(TheBlaze/AP) — The “Heartbleed” bug has caused anxiety for people and businesses. Now, it appears that the computer bug is affecting not just websites, but also networking equipment including routers, switches and firewalls.

The 'Heartbleed' security flaw that affects most of the Internet

There isn’t much that people can do to protect themselves completely until the affected websites implement a fix. And in the case of networking equipment, that could be a while.

Here are three things you can do to reduce the threat:

- Change your passwords. This isn’t a full-proof solution. It’ll only help if the website in question has put in place required security patches. You also might want to wait a week and then change them again.

- Worried about the websites you’re surfing? There’s a free add-on for the Firefox browser to check a site’s vulnerability and provide color-codes flags. Green means go and red means stop. You can download it here.

- Check the website of the company that made your home router to see if it has announced any problems. Also be diligent about downloading and installing and software updates you may receive.

CNN Money also released a list of sites that have been “patched” — meaning you should change your passwords if you have accounts with any of the following:

Google, YouTube and Gmail Facebook Yahoo, Yahoo Mail, Tumblr, Flickr OKCupid Wikipedia

More from CNN Money:

Don’t worry about these (they don’t use the affected software, or ran a different version)

Amazon AOL and Mapquest Bank of America Capital One bank Charles Schwab Chase bank Citibank E*Trade Fidelity HSBC bank LinkedIn Microsoft, Hotmail and Outlook PayPal PNC bank Scottrade TD Ameritrade Twitter U.S. Bank Vanguard Wells Fargo

Don’t change these passwords yet (still unclear, no response)

American Express Apple, iCloud and iTunes Healthcare.gov

The extent of the damage caused by the Heartbleed is unknown. The security hole exists on a vast number of the Internet’s Web servers and went undetected for more than two years. Although it’s conceivable that the flaw was never discovered by hackers, it’s difficult to tell.

- [RECORDS SUPPLIED]
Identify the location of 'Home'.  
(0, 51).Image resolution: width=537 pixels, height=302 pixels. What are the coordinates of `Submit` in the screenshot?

---

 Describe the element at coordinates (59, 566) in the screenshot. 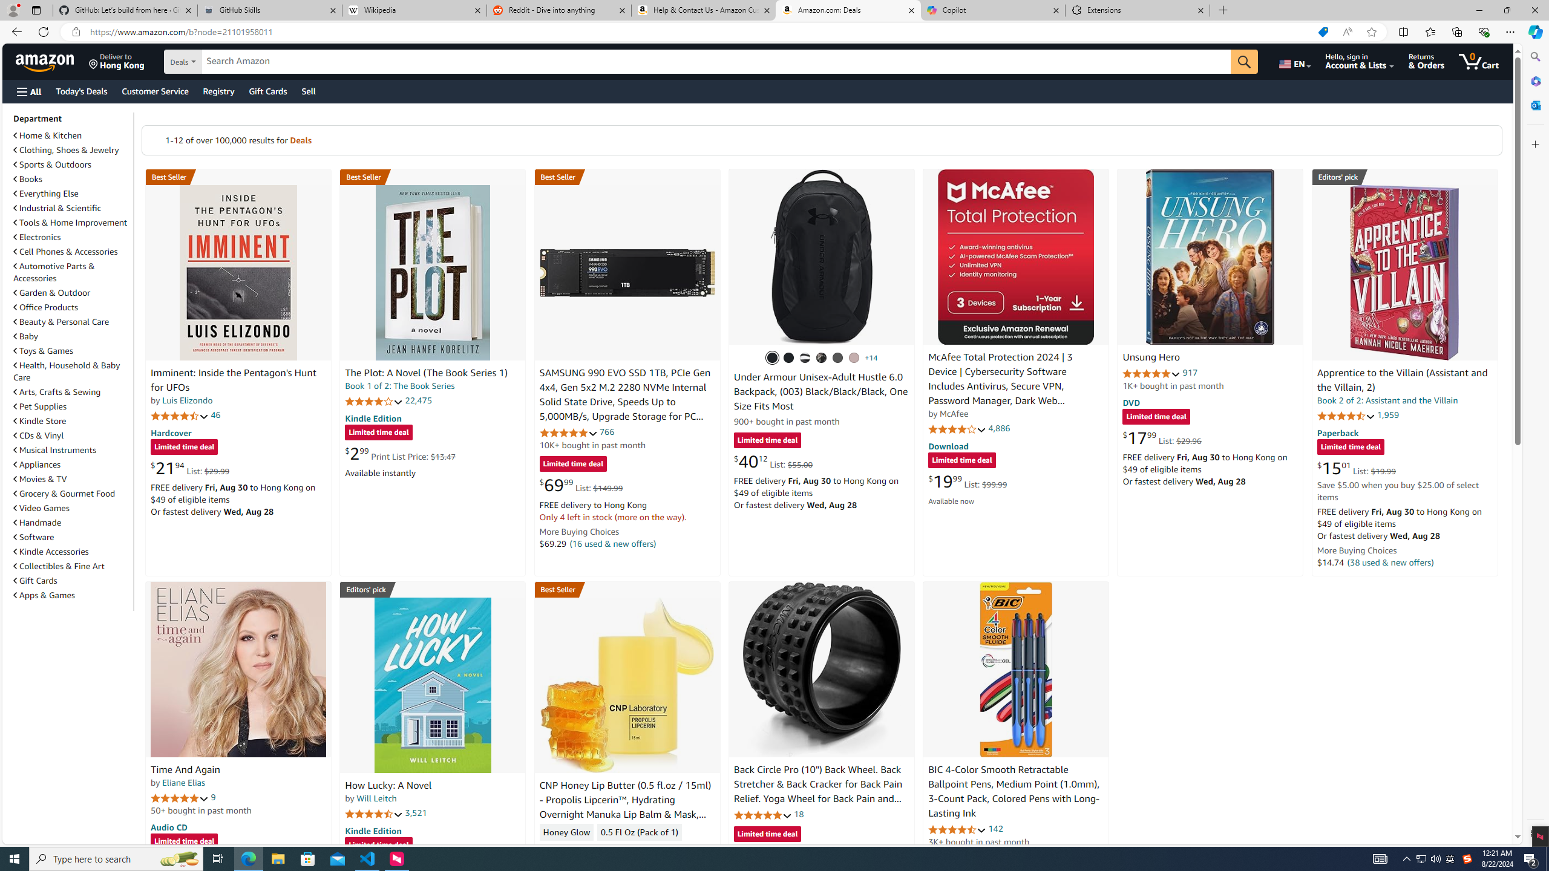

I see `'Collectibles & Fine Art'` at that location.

- [WHAT TO DO]
Answer these questions using the Heartbleed article.
1. Besides websites, which networking equipment does the bug affect?
2. In the Firefox add-on's color codes, what do green and red mean?
3. For how long did the security hole go undetected?

- [ANSWER TO THIS TASK]
1. Routers, switches and firewalls.
2. Green means go and red means stop.
3. More than two years.